One of my favorite parts of the day was the series of lightning presentations from faculty visitors on innovative classroom practices:

  • Kate Kauper (Cornell College) shared a creative use of the arts to teach critical thinking. The documentary project she assigns her students, for instance, help education majors to use art to make an argument, to appeal to multiple modes of learning, and to explore multiple points of view. Metaphor, analogy, and juxtaposition, she said, are strategies in the arts that demonstrate critical thinking and support argumentation.  This project also emphasizes the editorial process over the final product itself, as students reflect on their purpose, and how their decisions about narration, music, etc., can contribute to their argument.
  • Kate also asks students to create sculptures to express their educational philosophy.

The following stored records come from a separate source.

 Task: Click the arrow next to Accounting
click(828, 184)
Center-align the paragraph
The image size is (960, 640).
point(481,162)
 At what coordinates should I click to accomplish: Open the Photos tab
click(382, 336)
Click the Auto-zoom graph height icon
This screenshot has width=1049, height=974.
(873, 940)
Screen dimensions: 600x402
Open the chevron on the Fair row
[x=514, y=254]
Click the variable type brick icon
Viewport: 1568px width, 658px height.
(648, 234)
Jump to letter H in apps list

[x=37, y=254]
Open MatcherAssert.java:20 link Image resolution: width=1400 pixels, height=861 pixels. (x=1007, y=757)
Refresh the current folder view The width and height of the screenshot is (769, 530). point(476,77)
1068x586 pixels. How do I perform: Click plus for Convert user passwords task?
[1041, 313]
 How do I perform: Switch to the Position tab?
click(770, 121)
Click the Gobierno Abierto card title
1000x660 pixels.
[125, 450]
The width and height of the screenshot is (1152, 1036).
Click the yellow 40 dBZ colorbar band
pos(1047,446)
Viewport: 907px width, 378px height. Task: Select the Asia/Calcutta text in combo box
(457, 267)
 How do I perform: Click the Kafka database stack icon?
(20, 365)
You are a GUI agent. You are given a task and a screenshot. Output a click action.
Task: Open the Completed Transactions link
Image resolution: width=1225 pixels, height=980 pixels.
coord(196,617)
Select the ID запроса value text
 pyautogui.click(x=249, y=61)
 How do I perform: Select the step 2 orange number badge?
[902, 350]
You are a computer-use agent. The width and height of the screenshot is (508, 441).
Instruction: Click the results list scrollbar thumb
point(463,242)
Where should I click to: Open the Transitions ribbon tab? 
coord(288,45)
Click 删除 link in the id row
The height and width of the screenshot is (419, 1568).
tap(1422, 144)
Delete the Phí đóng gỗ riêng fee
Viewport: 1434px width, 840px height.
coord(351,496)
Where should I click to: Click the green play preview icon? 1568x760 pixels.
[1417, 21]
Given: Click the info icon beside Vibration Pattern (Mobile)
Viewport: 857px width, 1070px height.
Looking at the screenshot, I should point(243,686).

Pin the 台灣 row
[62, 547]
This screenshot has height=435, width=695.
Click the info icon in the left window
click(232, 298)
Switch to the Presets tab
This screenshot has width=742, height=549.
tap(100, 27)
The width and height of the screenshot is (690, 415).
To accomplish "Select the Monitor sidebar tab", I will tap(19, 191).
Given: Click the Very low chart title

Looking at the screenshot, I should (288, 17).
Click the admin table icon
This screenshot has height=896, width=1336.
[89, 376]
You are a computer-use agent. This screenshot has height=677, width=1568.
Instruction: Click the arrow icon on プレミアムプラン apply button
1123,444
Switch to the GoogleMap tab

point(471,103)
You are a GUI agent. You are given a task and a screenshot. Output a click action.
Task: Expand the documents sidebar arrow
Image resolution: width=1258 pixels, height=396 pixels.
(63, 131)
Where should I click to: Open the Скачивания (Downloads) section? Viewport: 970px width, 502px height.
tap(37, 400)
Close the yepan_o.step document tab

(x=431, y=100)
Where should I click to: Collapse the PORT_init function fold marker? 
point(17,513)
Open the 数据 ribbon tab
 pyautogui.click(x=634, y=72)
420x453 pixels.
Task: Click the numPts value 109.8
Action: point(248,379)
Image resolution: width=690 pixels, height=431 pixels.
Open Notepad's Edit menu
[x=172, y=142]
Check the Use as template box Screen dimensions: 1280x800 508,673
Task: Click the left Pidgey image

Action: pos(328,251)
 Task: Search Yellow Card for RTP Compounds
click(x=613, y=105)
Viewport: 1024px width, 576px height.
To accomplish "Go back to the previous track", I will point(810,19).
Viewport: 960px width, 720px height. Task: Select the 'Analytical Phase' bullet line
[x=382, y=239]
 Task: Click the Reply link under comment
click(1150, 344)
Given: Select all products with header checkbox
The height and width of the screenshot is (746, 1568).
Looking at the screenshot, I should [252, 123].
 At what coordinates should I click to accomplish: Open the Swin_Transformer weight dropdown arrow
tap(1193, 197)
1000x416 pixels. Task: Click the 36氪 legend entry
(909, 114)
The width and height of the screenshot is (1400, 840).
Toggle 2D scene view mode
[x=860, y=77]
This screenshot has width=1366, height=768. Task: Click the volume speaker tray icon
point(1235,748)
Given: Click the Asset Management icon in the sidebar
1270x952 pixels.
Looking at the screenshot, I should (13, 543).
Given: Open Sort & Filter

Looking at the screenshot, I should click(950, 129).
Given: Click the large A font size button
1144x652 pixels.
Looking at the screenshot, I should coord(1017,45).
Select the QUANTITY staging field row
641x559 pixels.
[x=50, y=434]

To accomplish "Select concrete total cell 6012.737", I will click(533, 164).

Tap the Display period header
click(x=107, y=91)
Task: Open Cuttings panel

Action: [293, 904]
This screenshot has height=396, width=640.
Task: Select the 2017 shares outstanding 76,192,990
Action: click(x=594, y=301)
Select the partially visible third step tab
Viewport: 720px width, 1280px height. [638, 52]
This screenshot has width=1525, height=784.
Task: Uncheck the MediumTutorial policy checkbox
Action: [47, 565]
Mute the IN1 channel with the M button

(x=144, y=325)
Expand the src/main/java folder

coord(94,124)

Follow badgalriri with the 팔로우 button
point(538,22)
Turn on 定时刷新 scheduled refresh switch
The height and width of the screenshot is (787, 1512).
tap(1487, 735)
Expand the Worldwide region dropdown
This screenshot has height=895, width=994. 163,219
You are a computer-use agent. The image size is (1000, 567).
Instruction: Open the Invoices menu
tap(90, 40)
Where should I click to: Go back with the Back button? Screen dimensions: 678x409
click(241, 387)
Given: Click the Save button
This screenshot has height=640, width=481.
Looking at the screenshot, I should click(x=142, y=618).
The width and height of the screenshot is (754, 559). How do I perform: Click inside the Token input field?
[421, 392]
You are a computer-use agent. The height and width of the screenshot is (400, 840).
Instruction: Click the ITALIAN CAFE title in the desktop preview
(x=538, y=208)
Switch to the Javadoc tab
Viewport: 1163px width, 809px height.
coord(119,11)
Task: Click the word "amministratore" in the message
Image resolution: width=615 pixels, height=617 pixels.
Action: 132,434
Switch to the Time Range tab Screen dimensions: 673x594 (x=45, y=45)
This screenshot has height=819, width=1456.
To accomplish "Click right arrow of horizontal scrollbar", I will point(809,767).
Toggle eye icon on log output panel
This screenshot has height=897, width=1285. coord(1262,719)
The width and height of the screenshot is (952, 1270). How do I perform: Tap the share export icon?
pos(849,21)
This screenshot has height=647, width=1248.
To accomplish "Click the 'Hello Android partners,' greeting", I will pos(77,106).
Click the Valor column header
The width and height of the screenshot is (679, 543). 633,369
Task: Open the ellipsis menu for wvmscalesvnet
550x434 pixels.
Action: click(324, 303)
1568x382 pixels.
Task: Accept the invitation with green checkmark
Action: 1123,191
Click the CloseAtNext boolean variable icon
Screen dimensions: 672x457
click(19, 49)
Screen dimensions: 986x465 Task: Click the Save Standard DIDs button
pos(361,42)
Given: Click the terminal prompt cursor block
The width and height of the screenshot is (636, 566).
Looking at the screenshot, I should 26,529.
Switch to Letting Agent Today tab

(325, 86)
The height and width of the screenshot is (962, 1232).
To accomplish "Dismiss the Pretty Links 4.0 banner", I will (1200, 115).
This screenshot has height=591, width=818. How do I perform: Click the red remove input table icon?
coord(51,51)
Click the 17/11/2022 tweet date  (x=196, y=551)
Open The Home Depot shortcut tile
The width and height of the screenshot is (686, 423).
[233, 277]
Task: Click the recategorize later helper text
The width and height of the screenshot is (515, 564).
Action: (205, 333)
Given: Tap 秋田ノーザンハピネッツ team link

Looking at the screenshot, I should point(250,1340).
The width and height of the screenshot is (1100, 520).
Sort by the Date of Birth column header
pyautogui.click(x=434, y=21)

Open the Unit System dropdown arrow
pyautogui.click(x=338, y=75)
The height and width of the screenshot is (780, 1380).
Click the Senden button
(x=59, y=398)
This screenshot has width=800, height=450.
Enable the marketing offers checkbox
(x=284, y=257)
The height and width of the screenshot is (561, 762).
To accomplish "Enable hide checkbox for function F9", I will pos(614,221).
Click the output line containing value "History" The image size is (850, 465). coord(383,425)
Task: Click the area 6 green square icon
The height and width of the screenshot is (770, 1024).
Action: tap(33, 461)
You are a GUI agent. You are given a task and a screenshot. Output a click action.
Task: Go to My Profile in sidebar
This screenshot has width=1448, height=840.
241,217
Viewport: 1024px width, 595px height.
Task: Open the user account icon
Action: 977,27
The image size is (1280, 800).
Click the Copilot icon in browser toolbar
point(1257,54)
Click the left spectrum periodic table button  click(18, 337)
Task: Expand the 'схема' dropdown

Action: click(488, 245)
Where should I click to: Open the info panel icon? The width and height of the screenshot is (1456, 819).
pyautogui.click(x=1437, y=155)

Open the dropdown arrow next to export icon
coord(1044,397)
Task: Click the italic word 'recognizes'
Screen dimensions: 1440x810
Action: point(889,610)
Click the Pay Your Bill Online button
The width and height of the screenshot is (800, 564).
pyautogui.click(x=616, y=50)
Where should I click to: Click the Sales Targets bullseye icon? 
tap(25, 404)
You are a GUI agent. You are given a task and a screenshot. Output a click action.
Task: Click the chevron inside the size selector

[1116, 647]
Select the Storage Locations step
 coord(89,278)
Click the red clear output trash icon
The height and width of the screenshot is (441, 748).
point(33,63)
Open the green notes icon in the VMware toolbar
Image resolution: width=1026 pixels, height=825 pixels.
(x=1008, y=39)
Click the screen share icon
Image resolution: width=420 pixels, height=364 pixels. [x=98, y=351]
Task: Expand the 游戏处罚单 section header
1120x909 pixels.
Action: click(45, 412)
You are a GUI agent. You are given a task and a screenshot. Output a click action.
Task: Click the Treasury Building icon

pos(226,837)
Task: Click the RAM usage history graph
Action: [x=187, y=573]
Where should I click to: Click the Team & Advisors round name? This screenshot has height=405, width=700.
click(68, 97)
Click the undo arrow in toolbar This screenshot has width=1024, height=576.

Beginning with an educational ideology (rational humanistic, multicultural, progressive, etc.), students sculpt a metaphorical representation of what this philosophy means, then re-translate the abstract concept from its physical expression by writing about how the sculpture represents the concept they chose. Through this double translation, students understand these philosophies (and their own points of view) more fully.
  • Similarly, Lynne Ikach (Cornell College) asks students to use art as a form of biography.  In a unit on constructivism and the avant garde in her Russian literature class, her students use a combination of text and images to make an argument about a Russian writer. Like Kate’s documentary project, Lynne’s assignment focuses on the process and the meta-cognition over the final product.
  • Brandon Polite (Knox College) shared an assignment, in which he asked students to reflect on and evaluate their study habits. In future iterations, he hopes to ask students to follow-through on their goals for improvement, by building in biweekly journals or blogs to talk about their progress.

As always, it was a jam-packed day full of inspiring ideas, with time thoughtfully set aside to think and reflect. Many thanks to Liz Ciner, Cara Pickett, and everyone at the ACM who made this event possible!